Cream of Mushroom Soup


Ingredients
  • One small can of mushrooms (or a handful of fresh ones), rinsed and drained
  • 2 tablespoons corn starch
  • 1 tablespoon canola oil
  • ⅛ teaspoon pepper
  • ¼ teaspoon salt (or to your taste)
  • 1 teaspoon onion powder
  • ¼ teaspoon garlic powder 
  • Pinch of sugar
  • 8 ounces condensed milk** (see below for substitution)
Instructions
  1. Using a blender or food processor, blend all of your ingredients. Pulse until mushrooms have reached the consistency you prefer. (I like them nice and small, so I tend to pulse longer than you might want to.)
  2. Pour into a 2-quart microwave-safe bowl and microwave for two minutes. Remove from microwave and stir. Then, microwave for another minute. 


Condensed/Evaporated Milk (makes approx. 8 oz)

Ingredients
  • 14-16 oz milk. This can be regular milk. I used Lactaid milk to cut out the lactose. I have not yet tried this with almond or soy milk, but probably will in the future.
Instructions
  1. Put milk in a saucepan on the stove and bring it to a simmer. The purpose of this is to reduce the water, thus making your milk thick and creamy. Make sure to keep the milk from boiling in order to keep it from curdling, and make sure it doesn't get scorched on the bottom of the pan.
  2. Continue simmering and stirring until milk has reduced by about half.

**Substitute**
If you are in a hurry, I have tried out this substitution and it's worked well. Instead of using condensed/evaporated milk, use 3/4 cup of milk and 3 tablespoons of softened butter instead. (Last time, I used 3/4 cup of almond milk + 3 tablespoons of vegan buttery spread and it worked like a dream.)

Sunday, August 19, 2012

summer desserts: parfait

One fun thing about having to go gluten and lactose free is forcing myself to experiment with new recipes. I do like cooking, though I often have to remind myself of that when the busy days get in the way.

It's been extremely warm here in the last week and I was craving something sweet and fruity. I found a recipe for berry parfaits that used granola and pudding. I already have granola on hand all the time (my Sunday ritual involves making granola for the week), but I haven't ever made pudding before.

I found a few recipes and messed around with them to ensure they are allergy friendly, and here's the final product! (Ensure your ingredients are gluten and lactose free.)


Ingredients:


  • 3 tablespoons corn starch
  • 1/3 cup sugar
  • 1/4 cup cocoa powder
  • 2 cups Lactaid milk (or unsweetened almond milk)
  • 1/3 cup dairy-free chocolate chips
  • 1/2 teaspoon vanilla
  • 1/8 teaspoon salt

Prep:
  1. In a separate bowl, combine corn starch with 2 tablespoons of water.
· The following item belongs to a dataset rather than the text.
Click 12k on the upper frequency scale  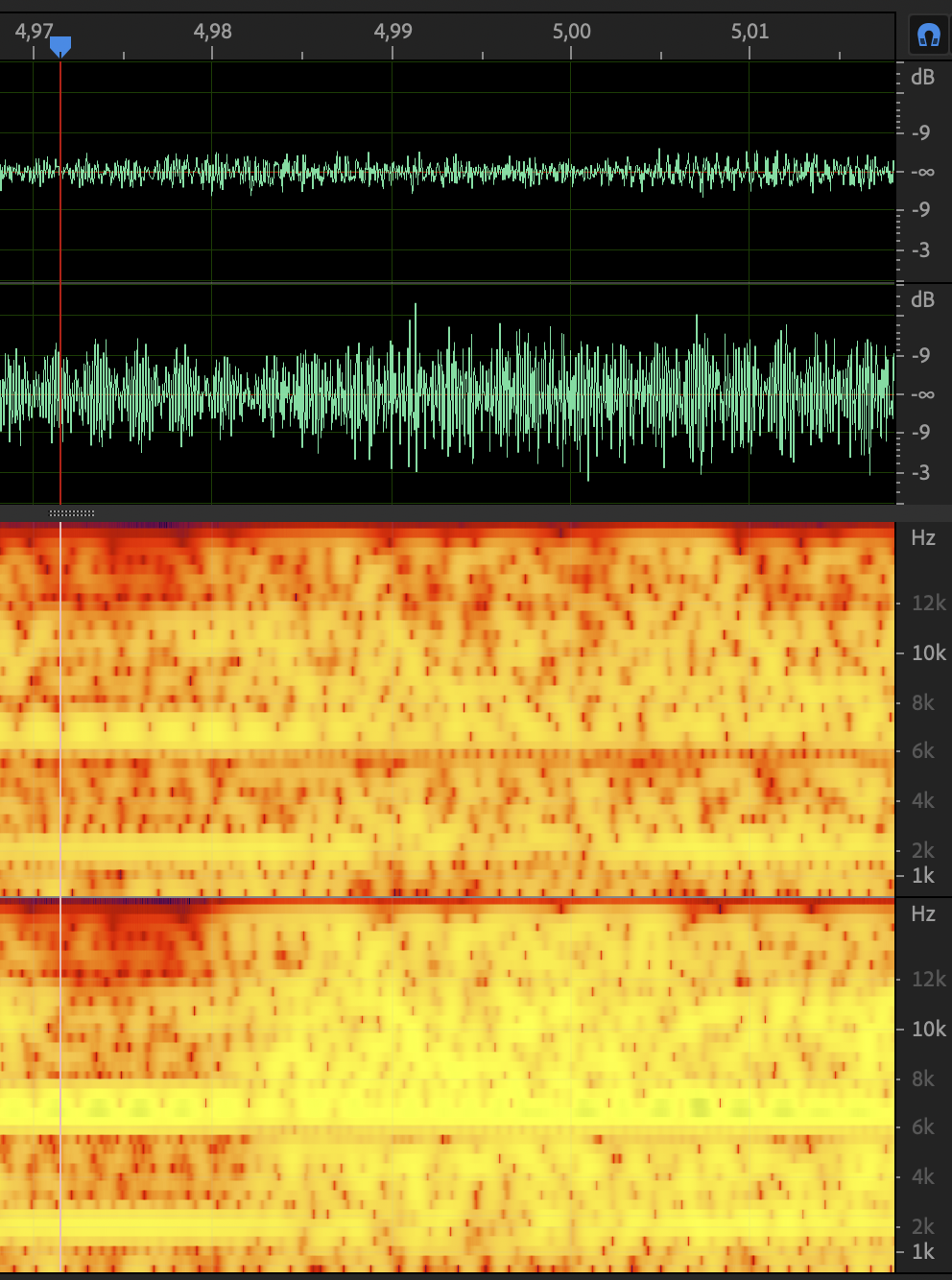tap(928, 604)
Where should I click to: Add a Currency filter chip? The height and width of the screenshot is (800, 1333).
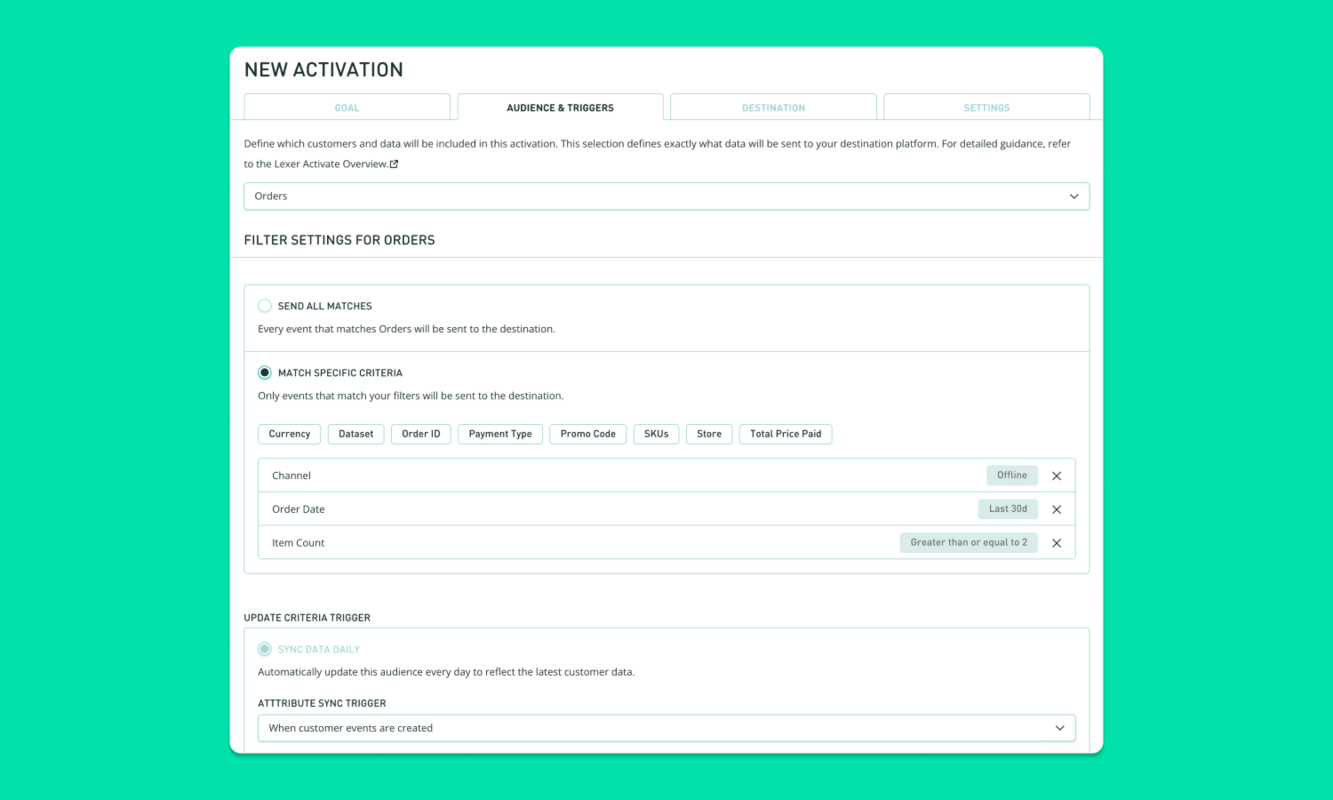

Mix until dissolved.
  2. In a small sauce pan, combine sugar, cocoa powder, and salt. Over low heat, gradually stir in the milk. Keep over low heat for around five minutes; do not let it boil.
  3. Remove pan from heat and stir in the chocolate chips. Continue stirring until chocolate chips are melted.
  4. Add corn starch mixture and vanilla to the sauce pan and cook over medium heat. Continue stirring. Cook until the mixture thickens (it will continue to thicken as it cools). Once it reaches the thickness you prefer, transfer the mixture into a large bowl. Place plastic wrap directly on the pudding surface to keep it from forming a thick skin.
  5. Let set for 20 minutes; then refrigerate for at least an hour before serving.


I will eventually write down how I've been making granola and post the recipe for that as well. (Let me know if you are wanting it now and I'll email you the general idea of how I've been making it.)

Once your pudding is chilled, put a spoonful at the bottom of a decorative glass. Make a layer of fruit over the top of it, and then a handful of granola. Continue to layer pudding, fruit, and granola until you reach the top of the glass. Place some fruit at the top to make it look pretty, and then have fun devouring it!